- _EXERCISE REQUIREMENTS_
Set down, exactly as they stand, the lines from the one containing "You are a computer-use agent. The" through the last line of the records below, leaving every picture out.

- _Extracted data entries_
____

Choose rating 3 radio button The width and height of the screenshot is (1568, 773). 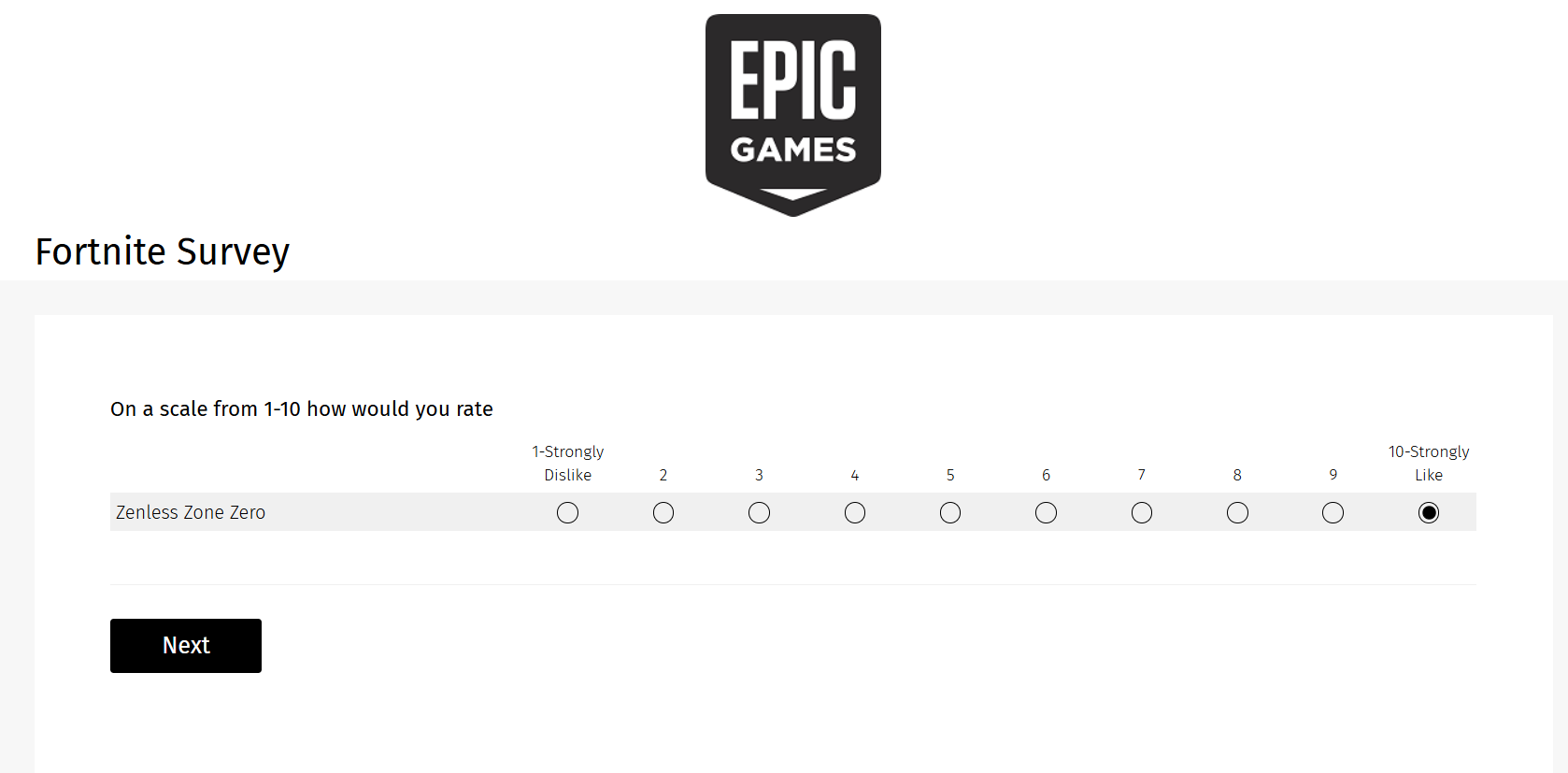(759, 512)

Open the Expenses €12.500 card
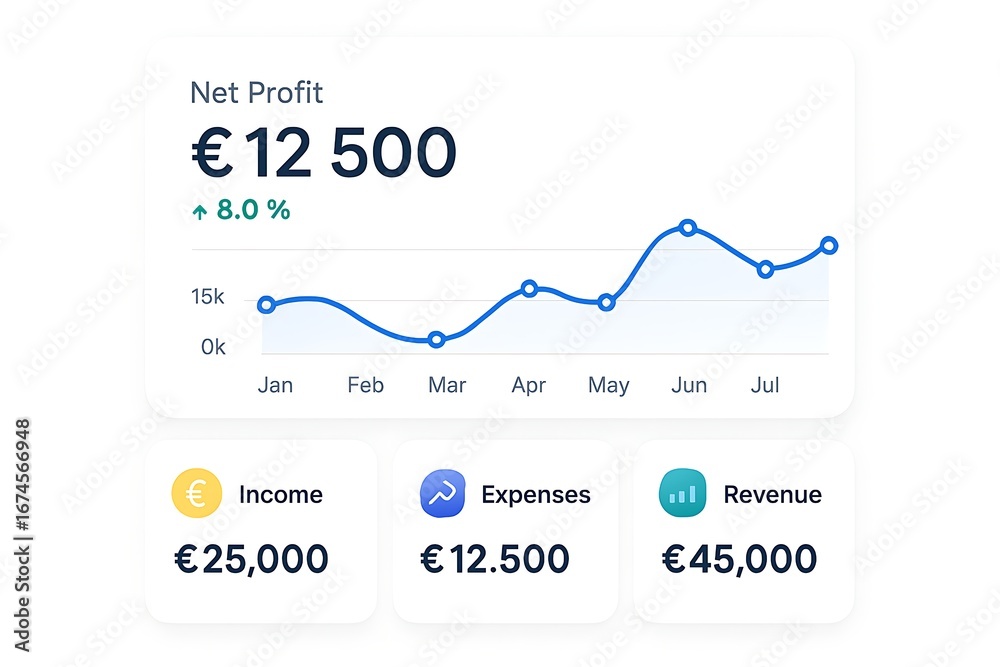pos(505,531)

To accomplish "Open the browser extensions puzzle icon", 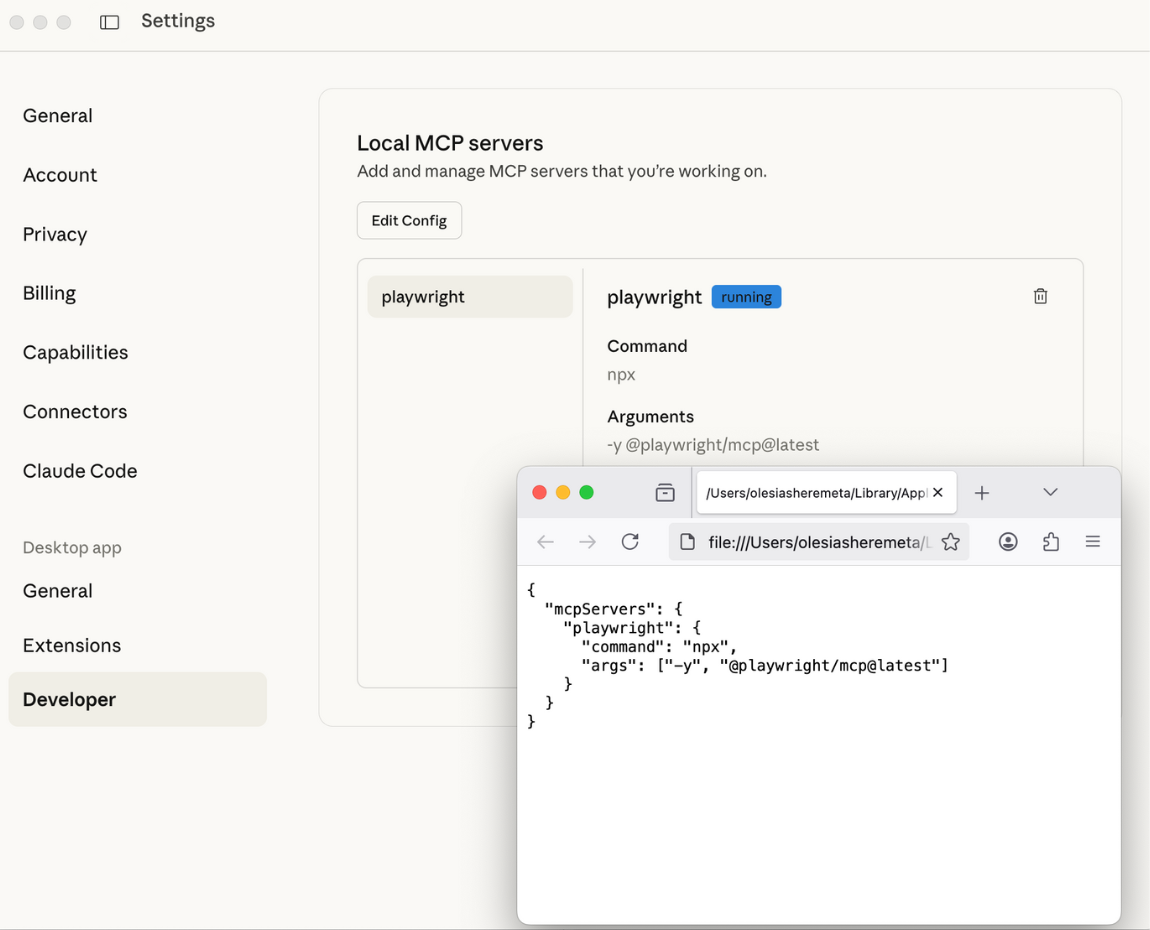I will pos(1050,542).
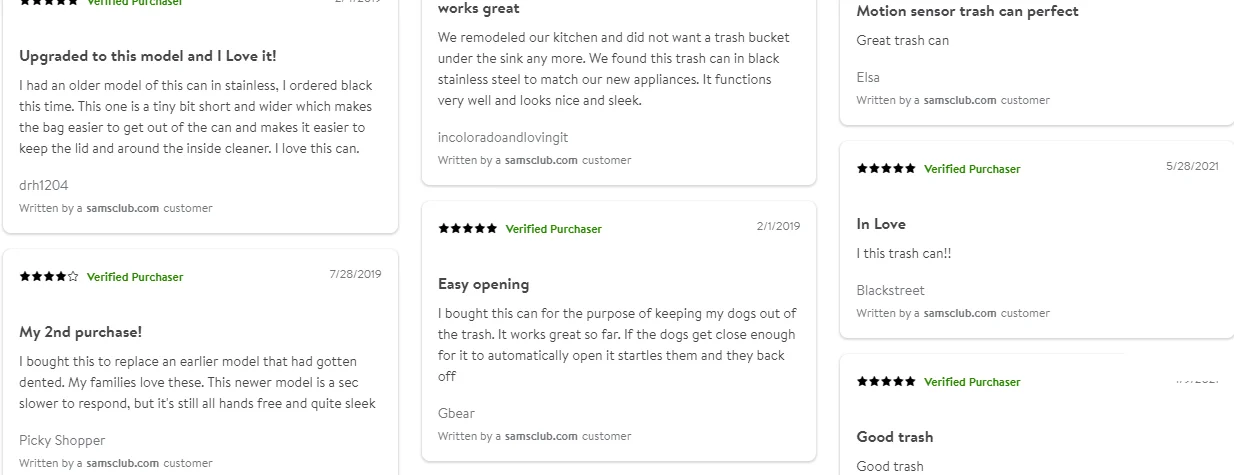Click reviewer name Picky Shopper
The image size is (1234, 475).
pyautogui.click(x=62, y=440)
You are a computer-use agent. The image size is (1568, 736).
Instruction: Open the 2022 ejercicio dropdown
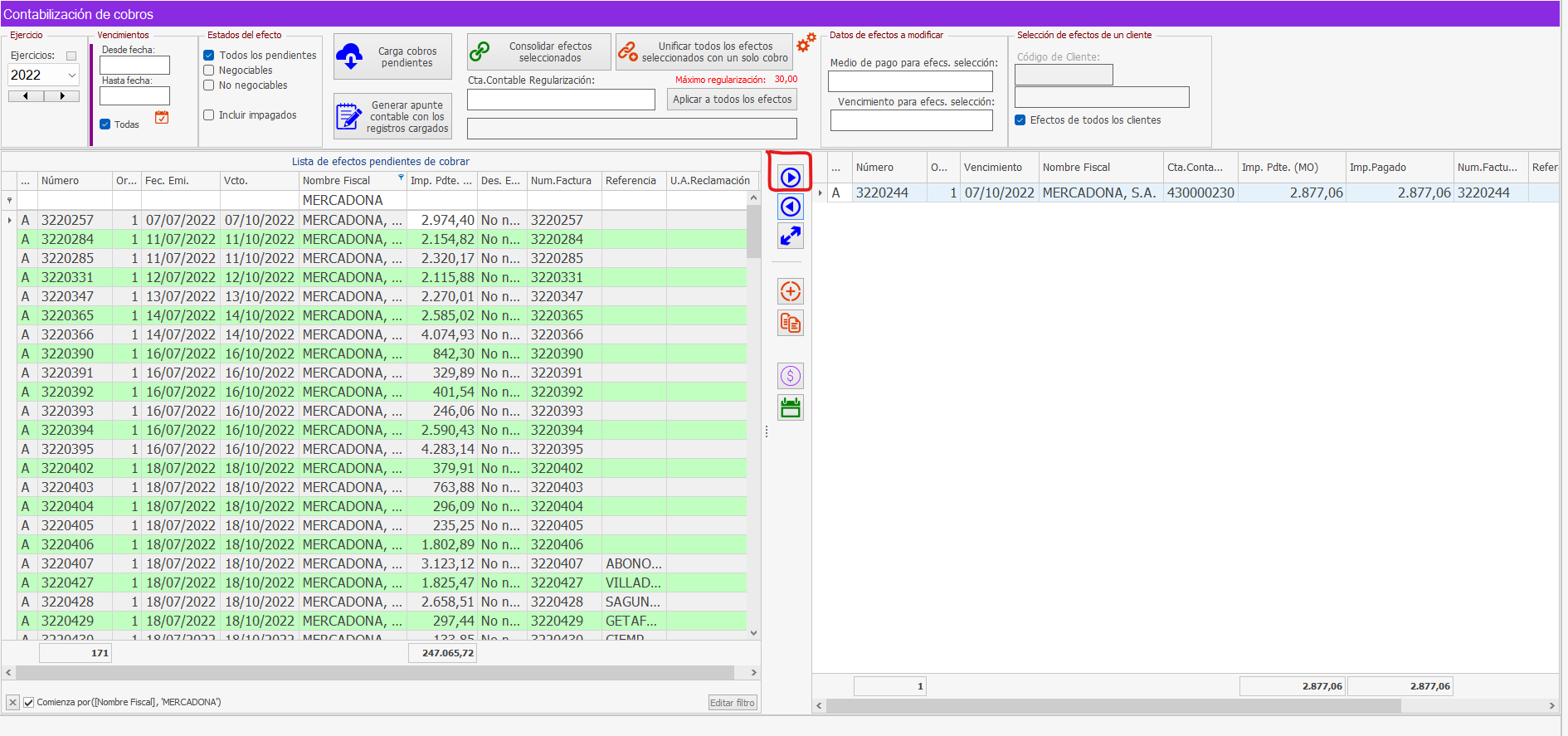point(72,76)
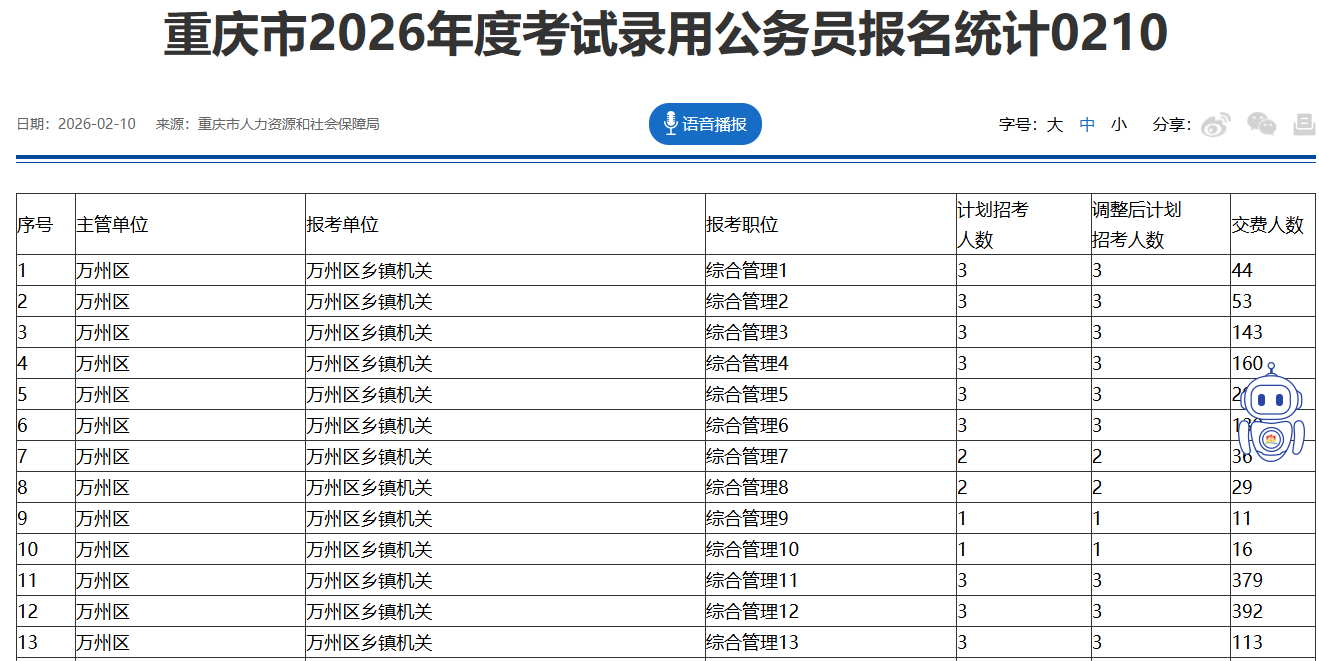Switch font size to 中
Viewport: 1319px width, 661px height.
tap(1087, 125)
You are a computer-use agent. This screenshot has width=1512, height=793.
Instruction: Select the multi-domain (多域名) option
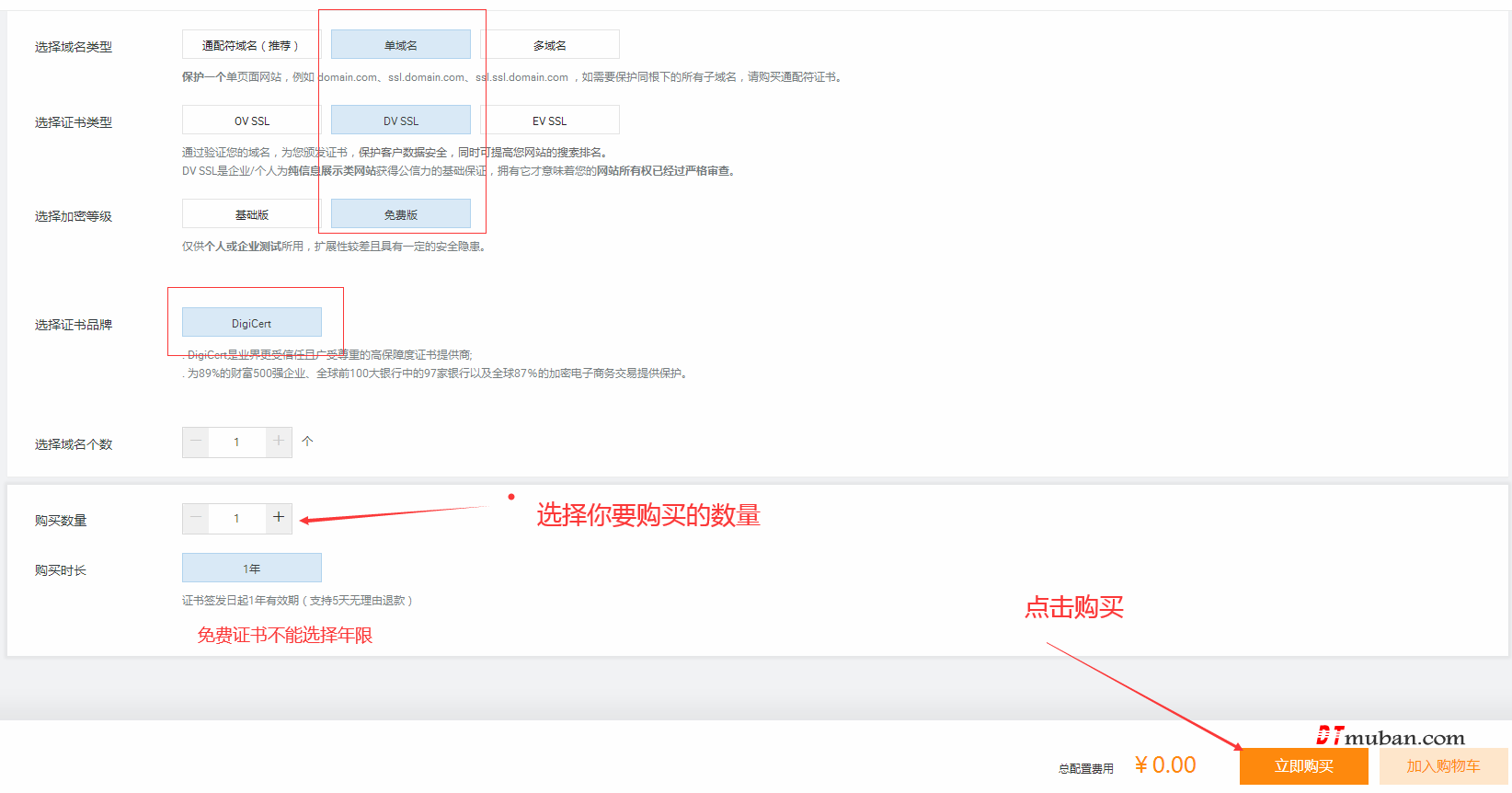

____

- _TASK RESULT_
You are a computer-use agent. The image size is (1568, 736).
Instruction: Open the 2022 ejercicio dropdown
point(72,76)
Switch font size to 中
Viewport: 1319px width, 661px height.
tap(1087, 125)
You are a computer-use agent. This screenshot has width=1512, height=793.
Instruction: Select the multi-domain (多域名) option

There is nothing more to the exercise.